Christian celeb couple pledge $25 million to help Iraqi and Syrian Christians

November 12, 2014

    

Film-producing couple Mark Burnett and Roma Downey have stepped up to renew attention to the needs of displaced Christians in Iraq and Syria who are in urgent need of food and shelter before winter sets in.

The Christian couple behind the Emmy-nominated “The Bible” series have given $1 million to begin funding their Cradle of Christianity Fund. They hope to raise $25 million, said the Christian Post.

The idea sprouted when Burnett and Downey’s chief of staff Johnnie Moore, a former Liberty University chaplain, visited Iraqi Kurdistan.

"Christians were everywhere: on the streets, in abandoned buildings, in canvas tents that are not water-proof or winterized," Moore said, as quoted by Christianity Today. "Things are very urgent. We have to move fast. Winter is coming. This week’s rain will soon be snow."

“The United Nations reports 800,000 people urgently need shelter and 2.8 million urgently need food,” reported Christianity Today. And yet the United Nations only has resources to help 40 percent of displaced peoples in Iraqi Kurdistan alone, stated the Christian Post.

And Christians are a heavily targeted group. "More than 90 percent of the Orthodox Christians in Iraq have been displaced due to the security chaos which has prevailed over the country for the past generation," reported the Al-Monitor newspaper, according to the Christian Examiner.

King Abdullah II of Jordan recognized the couple’s charity efforts. Moore was invited to meet with the king and the patriarchs of the historic Eastern churches in the region to discuss the fund. The director of the organization administrating the Cradle of Christianity Fund, Chris Seiple, said that “Abdullah has been outspoken on the need to keep Christians in the region as integral to a Middle Eastern identity," reported Christianity Today.

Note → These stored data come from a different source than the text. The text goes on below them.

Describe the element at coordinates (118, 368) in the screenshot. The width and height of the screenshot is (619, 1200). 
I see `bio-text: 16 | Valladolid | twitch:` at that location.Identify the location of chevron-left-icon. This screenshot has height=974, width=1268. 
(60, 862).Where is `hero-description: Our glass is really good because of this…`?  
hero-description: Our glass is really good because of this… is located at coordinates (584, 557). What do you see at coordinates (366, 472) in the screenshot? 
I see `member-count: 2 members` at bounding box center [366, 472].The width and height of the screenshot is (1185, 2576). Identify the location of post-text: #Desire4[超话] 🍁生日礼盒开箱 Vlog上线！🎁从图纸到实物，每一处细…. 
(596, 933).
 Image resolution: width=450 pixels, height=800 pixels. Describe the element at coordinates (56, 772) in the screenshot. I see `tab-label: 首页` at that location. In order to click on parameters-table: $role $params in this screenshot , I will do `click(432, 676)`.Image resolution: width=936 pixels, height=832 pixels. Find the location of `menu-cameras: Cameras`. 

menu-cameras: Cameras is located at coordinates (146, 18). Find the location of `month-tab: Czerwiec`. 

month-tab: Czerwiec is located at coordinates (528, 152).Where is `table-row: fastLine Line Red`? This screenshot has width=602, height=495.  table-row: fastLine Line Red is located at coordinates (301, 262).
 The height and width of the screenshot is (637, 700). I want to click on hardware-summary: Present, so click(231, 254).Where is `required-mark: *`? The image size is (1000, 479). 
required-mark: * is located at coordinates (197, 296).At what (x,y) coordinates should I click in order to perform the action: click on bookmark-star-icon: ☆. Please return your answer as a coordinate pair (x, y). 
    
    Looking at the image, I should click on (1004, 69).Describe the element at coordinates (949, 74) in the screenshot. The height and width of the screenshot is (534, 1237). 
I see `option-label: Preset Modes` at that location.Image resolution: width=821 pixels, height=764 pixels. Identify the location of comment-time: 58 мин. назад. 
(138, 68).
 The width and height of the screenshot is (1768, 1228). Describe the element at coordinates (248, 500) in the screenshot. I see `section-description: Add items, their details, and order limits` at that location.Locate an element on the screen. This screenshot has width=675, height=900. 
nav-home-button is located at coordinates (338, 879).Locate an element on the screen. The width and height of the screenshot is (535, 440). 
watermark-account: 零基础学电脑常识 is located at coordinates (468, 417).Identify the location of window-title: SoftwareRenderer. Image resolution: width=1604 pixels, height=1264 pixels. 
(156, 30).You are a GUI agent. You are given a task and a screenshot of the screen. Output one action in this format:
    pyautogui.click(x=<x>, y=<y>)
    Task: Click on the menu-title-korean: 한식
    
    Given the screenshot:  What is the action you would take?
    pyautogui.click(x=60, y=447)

The fund has a three-pronged plan: “Rescue, Restore, and Return,” according to the organization’s written strategy.

According to the proposal, the fund’s mission is “to raise $25 million to be distributed through an established network of traditional church communities to displaced Christians, and other threatened peoples, in Iraq and Syria — and neighboring countries — before winter.”